Material provided:
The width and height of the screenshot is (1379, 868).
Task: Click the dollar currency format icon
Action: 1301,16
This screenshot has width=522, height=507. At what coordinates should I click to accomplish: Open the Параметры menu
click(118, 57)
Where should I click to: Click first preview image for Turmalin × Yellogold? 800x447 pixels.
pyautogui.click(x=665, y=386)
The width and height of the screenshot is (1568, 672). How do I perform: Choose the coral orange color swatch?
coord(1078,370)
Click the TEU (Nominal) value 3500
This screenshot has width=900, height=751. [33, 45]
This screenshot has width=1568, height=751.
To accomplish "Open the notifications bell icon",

...

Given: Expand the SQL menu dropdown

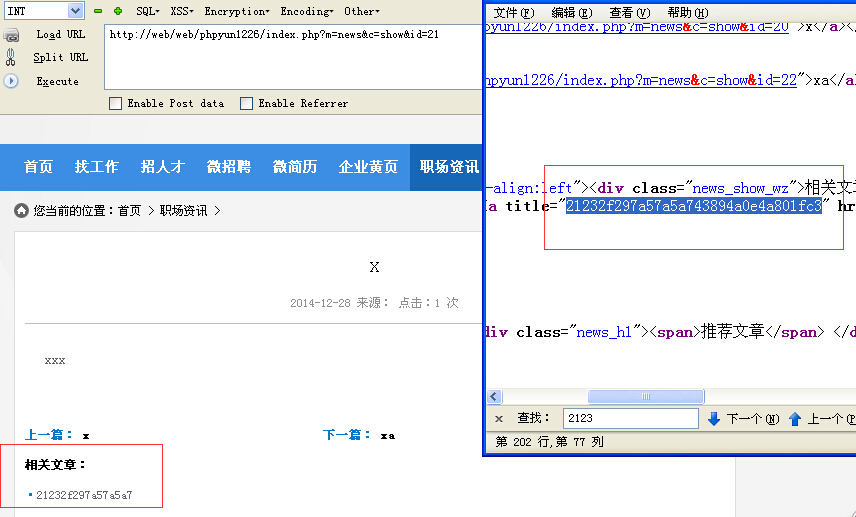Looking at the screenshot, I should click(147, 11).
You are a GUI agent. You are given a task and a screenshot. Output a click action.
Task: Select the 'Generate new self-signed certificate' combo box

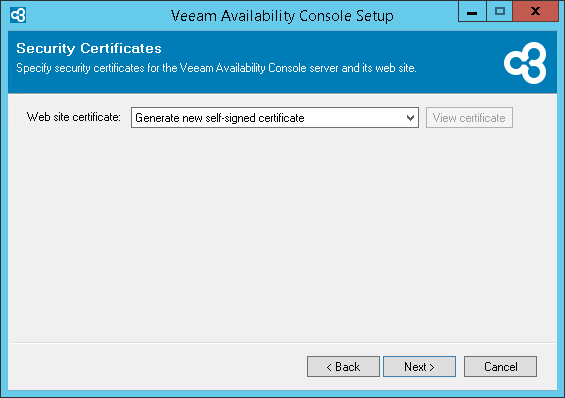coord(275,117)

What is needed: List the records from the line with "Given: Expand the SQL menu dropdown" to the line with "coord(275,117)" as a numbered list, skipping blank lines and leaving out the pictures.

Output:
1. Given: Expand the SQL menu dropdown
2. Looking at the screenshot, I should click(147, 11).
3. You are a GUI agent. You are given a task and a screenshot. Output a click action.
4. Task: Select the 'Generate new self-signed certificate' combo box
5. coord(275,117)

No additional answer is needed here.